Re: What title?
"Perhaps the people circumventing the rules are making money for the company, unlike the IT departments which are spending it?"
Well, there's a tricky situation. There's and endless parade of disasterous, expensive or embarassing security failures and information leaks by people who didn't want to jump through hoops; everything's easier if you just tell people the password to use, if you don't bother with encryption, if you just take a load of work home with you so you can get it all sorted before some deadline.
In all these cases, if there were byzantine rules, there was no enforcement of them... they were purely discretionary.
So now you want to make this situation even more difficult for your IT staff, who you apparently view as the enemy. Now they not only have to trust that regular money-making valuable employees will not make any mistakes (and history has shown that this is often a bad idea) but now they also have to trust that the devices they bring in run up-to-date, secure operating systems and applications. They have to trust that the OS devs will release timely patches, and that the mobile network operators will push these patches out, and that the users will install them. History has shown that this isn't a great assumption either.

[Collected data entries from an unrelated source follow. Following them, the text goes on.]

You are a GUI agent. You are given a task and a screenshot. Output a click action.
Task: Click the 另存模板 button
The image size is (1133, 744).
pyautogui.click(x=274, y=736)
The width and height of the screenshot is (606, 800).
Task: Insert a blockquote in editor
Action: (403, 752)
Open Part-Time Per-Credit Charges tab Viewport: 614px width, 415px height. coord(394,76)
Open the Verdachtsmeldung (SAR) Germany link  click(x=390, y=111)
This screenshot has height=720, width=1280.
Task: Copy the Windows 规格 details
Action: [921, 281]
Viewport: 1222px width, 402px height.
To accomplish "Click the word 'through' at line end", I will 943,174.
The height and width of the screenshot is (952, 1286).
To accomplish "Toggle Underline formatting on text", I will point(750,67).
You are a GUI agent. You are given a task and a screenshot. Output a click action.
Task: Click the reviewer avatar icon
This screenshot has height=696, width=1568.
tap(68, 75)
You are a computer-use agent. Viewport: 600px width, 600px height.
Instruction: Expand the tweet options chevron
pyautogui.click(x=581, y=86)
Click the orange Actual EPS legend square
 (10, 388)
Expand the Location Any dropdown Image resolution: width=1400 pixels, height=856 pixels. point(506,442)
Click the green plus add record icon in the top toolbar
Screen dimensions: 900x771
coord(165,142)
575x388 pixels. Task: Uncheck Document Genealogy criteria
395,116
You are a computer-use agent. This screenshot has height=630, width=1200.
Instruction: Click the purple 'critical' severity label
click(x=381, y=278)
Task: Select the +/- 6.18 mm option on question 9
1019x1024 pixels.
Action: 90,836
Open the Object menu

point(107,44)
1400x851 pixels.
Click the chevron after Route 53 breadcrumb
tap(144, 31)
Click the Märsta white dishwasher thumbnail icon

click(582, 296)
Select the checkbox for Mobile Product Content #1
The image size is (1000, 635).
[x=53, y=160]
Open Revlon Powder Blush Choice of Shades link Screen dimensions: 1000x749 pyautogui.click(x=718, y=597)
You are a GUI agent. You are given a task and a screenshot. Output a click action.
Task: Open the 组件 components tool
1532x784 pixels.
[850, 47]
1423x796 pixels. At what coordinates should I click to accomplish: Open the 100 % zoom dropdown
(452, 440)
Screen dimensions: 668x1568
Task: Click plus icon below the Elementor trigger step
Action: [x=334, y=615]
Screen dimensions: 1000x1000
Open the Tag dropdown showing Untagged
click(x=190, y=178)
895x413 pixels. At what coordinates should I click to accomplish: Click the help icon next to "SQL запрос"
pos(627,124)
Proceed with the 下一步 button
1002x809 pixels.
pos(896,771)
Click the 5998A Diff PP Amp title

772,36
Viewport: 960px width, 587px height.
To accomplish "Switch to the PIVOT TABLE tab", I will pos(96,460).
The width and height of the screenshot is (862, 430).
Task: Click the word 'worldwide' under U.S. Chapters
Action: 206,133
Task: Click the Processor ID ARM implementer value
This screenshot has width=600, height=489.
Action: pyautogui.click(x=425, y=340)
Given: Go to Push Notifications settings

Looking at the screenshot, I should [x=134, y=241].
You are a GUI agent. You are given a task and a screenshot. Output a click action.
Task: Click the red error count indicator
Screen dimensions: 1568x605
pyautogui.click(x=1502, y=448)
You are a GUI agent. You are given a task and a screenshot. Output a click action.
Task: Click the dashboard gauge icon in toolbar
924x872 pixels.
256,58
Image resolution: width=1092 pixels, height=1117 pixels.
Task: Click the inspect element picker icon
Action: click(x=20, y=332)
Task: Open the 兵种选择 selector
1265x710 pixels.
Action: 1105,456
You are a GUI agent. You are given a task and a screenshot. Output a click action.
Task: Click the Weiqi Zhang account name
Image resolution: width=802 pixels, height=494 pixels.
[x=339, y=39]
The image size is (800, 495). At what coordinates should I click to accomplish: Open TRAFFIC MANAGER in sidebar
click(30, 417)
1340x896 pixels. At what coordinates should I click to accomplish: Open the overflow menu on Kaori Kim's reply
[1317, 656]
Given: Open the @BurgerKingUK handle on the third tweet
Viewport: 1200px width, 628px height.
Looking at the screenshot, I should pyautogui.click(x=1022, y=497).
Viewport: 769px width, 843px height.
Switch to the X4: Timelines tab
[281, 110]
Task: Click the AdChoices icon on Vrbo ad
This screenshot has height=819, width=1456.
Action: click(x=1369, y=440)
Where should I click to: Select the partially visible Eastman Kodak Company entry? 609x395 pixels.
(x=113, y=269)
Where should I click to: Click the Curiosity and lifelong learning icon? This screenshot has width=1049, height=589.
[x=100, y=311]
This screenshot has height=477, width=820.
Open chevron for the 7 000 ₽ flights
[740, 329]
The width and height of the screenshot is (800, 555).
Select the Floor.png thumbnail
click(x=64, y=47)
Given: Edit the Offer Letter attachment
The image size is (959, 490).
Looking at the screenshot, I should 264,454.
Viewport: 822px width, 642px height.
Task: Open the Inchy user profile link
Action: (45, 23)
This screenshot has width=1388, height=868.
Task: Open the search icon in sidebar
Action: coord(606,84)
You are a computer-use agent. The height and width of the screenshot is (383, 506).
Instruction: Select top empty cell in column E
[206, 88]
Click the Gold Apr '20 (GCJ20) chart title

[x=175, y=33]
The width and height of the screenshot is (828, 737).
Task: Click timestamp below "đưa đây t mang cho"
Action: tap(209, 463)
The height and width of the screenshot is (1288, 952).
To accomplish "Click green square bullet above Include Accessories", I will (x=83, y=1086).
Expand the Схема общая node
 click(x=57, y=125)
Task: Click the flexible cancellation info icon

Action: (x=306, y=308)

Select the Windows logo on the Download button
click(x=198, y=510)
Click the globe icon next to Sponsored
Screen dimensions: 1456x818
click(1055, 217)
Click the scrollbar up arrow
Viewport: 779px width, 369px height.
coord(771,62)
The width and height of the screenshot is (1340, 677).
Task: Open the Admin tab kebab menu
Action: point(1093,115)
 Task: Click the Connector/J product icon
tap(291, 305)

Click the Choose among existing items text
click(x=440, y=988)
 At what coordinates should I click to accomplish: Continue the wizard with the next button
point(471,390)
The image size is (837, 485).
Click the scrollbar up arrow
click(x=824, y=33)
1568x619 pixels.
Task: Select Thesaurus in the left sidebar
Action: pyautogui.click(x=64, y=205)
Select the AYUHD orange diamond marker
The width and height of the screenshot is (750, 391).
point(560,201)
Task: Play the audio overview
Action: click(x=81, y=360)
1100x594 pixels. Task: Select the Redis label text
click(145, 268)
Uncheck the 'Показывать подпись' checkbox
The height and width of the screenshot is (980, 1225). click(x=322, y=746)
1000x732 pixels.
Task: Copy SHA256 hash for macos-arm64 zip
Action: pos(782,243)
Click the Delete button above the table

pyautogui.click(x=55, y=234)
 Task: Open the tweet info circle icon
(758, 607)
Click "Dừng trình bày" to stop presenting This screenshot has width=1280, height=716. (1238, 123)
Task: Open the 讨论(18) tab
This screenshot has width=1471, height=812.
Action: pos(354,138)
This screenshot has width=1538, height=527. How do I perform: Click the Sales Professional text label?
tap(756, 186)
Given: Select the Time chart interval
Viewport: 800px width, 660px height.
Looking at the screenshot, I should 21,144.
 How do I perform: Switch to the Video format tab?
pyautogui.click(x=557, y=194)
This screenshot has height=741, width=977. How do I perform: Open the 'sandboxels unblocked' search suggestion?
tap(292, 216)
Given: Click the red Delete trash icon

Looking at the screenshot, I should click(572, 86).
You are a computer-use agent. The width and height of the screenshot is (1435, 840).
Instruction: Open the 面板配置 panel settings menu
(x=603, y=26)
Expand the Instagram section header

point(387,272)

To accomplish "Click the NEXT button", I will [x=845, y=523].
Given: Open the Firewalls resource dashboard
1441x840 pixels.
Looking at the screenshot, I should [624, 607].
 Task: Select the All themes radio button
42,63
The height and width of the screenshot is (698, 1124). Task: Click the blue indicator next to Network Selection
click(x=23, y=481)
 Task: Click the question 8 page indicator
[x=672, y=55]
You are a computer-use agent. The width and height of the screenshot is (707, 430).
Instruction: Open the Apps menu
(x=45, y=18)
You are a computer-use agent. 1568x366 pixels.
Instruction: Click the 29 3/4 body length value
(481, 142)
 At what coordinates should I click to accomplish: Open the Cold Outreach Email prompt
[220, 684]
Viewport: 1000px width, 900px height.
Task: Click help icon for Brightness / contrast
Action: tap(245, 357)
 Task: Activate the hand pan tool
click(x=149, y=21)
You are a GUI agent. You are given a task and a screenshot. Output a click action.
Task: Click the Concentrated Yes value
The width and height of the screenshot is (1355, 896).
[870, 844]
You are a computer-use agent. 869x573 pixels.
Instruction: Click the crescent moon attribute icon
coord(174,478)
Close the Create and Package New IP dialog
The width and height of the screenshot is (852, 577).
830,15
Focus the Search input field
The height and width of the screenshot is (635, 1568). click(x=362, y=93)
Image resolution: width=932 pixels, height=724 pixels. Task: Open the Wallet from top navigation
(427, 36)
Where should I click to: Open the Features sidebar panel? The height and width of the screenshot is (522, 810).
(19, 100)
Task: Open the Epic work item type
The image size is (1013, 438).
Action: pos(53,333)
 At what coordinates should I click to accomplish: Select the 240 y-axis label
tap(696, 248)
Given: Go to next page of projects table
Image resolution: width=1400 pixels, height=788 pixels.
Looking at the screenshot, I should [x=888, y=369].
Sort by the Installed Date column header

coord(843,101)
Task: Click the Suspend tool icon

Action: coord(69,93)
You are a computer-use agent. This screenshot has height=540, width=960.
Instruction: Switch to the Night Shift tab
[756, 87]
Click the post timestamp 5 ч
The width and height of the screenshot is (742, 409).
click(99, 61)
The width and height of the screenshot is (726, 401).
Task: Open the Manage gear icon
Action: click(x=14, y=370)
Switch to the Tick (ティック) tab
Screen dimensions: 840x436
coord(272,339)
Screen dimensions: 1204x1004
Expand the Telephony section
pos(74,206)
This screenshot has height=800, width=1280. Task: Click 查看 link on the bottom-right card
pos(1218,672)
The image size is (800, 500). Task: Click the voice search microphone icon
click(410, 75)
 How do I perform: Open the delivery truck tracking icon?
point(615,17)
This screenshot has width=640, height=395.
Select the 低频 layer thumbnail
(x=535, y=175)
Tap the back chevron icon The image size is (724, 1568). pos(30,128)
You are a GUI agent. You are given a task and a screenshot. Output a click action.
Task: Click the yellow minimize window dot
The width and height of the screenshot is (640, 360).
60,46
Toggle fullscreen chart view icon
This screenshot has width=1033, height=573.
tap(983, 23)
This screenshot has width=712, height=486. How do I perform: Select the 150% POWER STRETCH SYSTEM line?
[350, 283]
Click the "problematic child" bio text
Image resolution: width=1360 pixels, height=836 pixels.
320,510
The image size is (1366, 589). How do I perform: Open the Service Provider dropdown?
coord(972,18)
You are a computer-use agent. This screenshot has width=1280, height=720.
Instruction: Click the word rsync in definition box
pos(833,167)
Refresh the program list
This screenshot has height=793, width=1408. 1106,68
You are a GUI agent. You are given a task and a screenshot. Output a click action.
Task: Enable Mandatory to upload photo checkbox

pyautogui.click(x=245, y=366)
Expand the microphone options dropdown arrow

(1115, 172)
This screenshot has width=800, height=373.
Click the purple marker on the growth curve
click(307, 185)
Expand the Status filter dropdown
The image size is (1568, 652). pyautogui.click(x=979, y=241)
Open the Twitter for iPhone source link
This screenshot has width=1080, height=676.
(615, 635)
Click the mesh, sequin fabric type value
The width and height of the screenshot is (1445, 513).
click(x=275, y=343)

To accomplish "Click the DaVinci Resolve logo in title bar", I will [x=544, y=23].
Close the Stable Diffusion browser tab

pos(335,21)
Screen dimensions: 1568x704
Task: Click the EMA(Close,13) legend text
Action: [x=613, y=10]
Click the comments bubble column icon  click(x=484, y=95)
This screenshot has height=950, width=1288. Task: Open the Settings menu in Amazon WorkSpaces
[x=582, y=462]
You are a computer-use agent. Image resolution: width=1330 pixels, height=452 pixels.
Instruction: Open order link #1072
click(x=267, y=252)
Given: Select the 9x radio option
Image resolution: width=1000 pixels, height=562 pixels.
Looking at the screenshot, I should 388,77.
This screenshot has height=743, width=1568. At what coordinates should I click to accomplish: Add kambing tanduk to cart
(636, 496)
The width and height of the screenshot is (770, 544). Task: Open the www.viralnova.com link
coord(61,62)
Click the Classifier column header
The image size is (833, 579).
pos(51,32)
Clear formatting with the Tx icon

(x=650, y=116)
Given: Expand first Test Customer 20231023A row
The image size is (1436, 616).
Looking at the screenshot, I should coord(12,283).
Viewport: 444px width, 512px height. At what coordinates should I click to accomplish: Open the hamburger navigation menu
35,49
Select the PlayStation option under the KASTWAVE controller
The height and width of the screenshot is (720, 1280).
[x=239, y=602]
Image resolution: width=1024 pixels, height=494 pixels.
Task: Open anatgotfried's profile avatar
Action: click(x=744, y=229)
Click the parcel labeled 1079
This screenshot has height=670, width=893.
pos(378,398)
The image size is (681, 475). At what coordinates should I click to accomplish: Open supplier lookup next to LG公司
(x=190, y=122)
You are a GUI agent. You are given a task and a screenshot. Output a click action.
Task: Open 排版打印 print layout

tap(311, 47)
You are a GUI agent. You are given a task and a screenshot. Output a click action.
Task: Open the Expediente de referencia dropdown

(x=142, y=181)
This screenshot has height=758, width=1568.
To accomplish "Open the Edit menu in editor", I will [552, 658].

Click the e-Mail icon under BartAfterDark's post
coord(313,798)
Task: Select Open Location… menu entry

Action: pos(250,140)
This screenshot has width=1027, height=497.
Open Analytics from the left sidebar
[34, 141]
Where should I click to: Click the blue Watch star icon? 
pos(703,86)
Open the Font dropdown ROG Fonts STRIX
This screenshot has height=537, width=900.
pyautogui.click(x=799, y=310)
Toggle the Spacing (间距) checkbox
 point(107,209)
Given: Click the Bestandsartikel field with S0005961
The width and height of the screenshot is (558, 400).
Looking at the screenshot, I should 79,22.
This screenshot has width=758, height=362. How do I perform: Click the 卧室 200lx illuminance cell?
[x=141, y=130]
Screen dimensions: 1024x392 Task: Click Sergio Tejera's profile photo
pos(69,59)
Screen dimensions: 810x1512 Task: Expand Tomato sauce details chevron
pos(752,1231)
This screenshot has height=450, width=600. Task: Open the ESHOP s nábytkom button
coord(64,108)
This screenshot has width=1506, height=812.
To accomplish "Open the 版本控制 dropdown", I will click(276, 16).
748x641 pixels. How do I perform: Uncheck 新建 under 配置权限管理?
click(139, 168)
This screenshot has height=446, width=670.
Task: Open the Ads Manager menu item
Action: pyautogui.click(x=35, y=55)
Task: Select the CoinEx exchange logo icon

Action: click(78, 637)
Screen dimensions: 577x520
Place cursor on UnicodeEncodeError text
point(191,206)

If your IT staff don't realise they're performing a service for the rest of the company, then the company management and HR have made poor recruitment decisions. If you think that data security rules are a pointless obstruction to your valuable work, then I'd say that your management and HR have made another poor recruitment decision, and I rather hope that you're not ever responsible for my personal data and the financial wellbeing of companies in which I have invested.